TASK DATA:
************

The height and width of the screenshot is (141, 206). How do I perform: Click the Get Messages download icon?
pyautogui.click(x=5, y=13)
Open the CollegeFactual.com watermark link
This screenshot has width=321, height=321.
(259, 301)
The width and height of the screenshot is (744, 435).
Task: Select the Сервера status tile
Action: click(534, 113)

************

WRITTEN INSTRUCTION:
Find every line in the material above that contains the word "width" and copy each one.

ANSWER TO THIS EXERCISE:
The height and width of the screenshot is (141, 206). How do I perform: Click the Get Messages download icon?
This screenshot has width=321, height=321.
The width and height of the screenshot is (744, 435).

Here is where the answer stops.